A library that provides tensors and computational graphs for machine learning.
- Lower the hurdle and learning curve to getting started.
- Use language features to make model definition simple and safe.
- Unify the code and language for training and production environments.

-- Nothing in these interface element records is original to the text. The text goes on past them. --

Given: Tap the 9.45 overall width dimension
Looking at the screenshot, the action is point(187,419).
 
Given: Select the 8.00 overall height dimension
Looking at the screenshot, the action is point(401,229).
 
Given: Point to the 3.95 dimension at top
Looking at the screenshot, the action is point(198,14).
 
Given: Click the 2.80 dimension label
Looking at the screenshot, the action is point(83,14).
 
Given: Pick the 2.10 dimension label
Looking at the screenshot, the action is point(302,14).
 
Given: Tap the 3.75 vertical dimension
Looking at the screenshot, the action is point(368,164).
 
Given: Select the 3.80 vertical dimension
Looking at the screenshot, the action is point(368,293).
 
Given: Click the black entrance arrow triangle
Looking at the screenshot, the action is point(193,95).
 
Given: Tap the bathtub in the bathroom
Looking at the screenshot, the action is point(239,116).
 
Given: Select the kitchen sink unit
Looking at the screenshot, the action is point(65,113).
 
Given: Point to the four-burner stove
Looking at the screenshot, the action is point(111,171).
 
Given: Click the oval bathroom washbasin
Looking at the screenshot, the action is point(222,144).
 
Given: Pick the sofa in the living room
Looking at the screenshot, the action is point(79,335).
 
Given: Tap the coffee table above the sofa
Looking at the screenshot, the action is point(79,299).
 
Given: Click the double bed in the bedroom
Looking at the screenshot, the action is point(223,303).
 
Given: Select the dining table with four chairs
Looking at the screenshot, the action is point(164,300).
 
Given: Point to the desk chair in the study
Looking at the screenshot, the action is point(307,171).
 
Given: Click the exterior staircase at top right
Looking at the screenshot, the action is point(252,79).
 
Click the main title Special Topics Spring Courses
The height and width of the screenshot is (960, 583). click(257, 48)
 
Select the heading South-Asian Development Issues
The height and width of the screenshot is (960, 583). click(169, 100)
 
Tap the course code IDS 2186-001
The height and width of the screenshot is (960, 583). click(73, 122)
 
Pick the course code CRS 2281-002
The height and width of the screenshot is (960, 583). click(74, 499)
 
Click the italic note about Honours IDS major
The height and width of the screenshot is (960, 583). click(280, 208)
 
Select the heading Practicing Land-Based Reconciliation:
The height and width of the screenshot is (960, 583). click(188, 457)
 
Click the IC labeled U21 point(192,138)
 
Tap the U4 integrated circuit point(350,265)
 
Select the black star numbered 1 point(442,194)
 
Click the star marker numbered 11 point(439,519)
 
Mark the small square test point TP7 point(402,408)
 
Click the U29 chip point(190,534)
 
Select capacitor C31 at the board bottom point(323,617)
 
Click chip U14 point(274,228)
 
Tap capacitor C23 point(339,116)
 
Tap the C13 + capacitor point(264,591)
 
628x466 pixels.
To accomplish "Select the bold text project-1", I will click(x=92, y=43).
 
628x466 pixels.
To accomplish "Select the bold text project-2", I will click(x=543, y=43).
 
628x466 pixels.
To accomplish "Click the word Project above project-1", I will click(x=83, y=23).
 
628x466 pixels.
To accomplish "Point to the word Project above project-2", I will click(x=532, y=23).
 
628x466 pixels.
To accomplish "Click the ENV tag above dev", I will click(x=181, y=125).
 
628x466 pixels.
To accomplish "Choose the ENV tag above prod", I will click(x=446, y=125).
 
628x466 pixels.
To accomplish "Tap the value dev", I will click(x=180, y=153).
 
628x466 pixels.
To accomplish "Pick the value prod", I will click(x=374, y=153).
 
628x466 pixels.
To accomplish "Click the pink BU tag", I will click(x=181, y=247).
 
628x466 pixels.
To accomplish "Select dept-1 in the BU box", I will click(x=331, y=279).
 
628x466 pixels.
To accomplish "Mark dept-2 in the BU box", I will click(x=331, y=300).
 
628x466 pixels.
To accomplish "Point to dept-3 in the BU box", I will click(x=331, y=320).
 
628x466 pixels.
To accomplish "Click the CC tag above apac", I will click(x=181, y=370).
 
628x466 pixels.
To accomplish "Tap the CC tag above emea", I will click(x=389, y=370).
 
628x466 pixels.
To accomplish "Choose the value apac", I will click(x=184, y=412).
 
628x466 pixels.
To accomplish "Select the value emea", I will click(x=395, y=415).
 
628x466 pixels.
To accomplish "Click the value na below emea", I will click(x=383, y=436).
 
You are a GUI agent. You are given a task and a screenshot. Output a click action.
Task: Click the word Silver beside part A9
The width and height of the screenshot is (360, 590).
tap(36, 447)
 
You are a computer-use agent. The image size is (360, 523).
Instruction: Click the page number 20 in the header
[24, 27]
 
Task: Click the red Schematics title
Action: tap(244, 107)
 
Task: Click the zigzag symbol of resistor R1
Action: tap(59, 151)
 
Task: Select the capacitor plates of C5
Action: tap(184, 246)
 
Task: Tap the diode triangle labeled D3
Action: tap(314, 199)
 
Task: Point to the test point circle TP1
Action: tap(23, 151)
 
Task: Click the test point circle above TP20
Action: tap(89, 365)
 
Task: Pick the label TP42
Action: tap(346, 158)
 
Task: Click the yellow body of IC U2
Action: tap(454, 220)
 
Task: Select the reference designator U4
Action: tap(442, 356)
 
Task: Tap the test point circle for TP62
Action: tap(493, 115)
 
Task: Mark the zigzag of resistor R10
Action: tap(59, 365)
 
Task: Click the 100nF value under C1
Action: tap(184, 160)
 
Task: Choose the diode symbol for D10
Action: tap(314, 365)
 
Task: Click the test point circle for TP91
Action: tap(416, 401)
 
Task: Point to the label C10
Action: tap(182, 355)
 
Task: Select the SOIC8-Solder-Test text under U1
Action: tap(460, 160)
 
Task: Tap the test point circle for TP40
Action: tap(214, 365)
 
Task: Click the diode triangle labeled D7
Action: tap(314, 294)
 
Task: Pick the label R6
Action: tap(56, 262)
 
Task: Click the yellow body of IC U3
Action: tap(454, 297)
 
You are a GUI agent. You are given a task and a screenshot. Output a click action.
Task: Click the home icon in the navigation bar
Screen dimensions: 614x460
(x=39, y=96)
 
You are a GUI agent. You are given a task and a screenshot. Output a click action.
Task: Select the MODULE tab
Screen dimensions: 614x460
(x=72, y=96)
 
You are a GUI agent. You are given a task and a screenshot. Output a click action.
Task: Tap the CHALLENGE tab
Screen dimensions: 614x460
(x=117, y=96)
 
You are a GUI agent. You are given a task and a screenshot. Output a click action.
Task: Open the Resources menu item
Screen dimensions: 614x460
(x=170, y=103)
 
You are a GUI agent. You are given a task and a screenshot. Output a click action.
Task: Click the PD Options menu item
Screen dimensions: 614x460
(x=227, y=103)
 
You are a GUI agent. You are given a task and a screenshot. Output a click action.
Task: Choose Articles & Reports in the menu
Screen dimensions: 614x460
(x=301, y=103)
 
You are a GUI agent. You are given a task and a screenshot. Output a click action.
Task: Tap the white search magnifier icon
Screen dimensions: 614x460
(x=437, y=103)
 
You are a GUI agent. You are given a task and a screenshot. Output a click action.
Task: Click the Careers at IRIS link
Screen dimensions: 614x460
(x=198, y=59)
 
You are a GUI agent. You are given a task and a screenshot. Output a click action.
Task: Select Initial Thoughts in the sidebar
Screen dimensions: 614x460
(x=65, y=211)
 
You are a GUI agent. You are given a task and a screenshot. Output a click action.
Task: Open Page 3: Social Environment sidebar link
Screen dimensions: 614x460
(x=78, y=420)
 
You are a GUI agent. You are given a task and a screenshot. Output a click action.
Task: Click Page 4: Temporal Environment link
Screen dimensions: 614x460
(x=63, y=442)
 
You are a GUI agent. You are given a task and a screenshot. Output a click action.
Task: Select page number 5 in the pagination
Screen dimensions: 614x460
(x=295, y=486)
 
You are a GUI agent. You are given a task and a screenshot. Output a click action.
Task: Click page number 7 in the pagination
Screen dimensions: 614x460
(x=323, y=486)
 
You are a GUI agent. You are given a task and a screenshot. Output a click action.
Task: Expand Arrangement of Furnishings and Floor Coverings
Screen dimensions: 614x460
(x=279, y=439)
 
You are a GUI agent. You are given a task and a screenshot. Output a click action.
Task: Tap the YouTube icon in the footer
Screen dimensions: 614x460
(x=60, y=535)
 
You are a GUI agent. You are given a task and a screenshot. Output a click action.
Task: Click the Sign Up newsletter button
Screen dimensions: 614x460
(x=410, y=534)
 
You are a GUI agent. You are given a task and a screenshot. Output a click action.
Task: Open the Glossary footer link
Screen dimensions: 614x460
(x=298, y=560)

- A statically size checked tensor
- with shape-safe operators
- Statically omit grads from tensor
UseGradient.no
orNo.gradient
- Some friendly error messages
- Simple
SGD
,Adam
orAdaBelief
optimizer
command
dub init
dub add golem
dub.json
{
"dependencies": {
"golem": "~>0.8.0"
}
}
dub.sdl
dependency "golem" version="~>0.8.0"
Link with BLAS Library
See the mir-lapack
Wiki
Link: https://github.com/libmir/mir-lapack/wiki/Link-with-CBLAS-&-LAPACK
For Windows
Use Intel MKL by default
Download : https://software.intel.com/content/www/us/en/develop/tools/oneapi/components/onemkl.html
For Ubuntu
Use OpenBLAS by default
$ sudo apt install libopenblas-dev
import golem;
// statically sized tensor
auto x = tensor!([2, 2])([
[0.1, 0.2],
[0.3, 0.4],
]);
auto y = tensor!([2, 2])([
[-0.1, 0.2],
[0.3, -0.4],
]);
auto z = x + y;
assert(z.value[0, 0] == 0.0);
import golem;
import golem.random : randn;
import std.typecons : No;
// no grads tensor
Tensor!(float, [3, 3], UseGradient.no) x = randn!(float, [3, 3], No.gradient);
import golem;
// 3 x 2
auto x = tensor!([3, 2])([
[1.0, 2.0],
[3.0, 4.0],
[5.0, 6.0],
]);
// N x 2
auto y = tensor!([0, 2])([
[1.0, 2.0],
[3.0, 4.0],
]);
assert(x.shape == [3, 2]);
assert(y.shape == [2, 2]);
static assert(x.staticShape == [3, 2]);
static assert(y.staticShape == [0, 2]);
assert(x.runtimeShape == [3, 2]);
assert(y.runtimeShape == [2, 2]);
const batchSize = x.shape[0];
import golem;
auto x = tensor!([3, 2])([
[1.0, 2.0],
[3.0, 4.0],
[5.0, 6.0],
]);
auto y = tensor!([2, 2])([
[1.0, 2.0],
[3.0, 4.0],
]);
auto z = tensor!([0, 2])([
[1.0, 2.0],
[3.0, 4.0],
]);
// can not compile
static assert(!__traits(compiles, {
auto a = x + y;
}));
// runtime error
import core.exception : AssertError;
import std.exception : assertThrown;
assertThrown!AssertError(x + z);
import golem;
// more dimentions
// like PyTorch (batch, channel, width, height)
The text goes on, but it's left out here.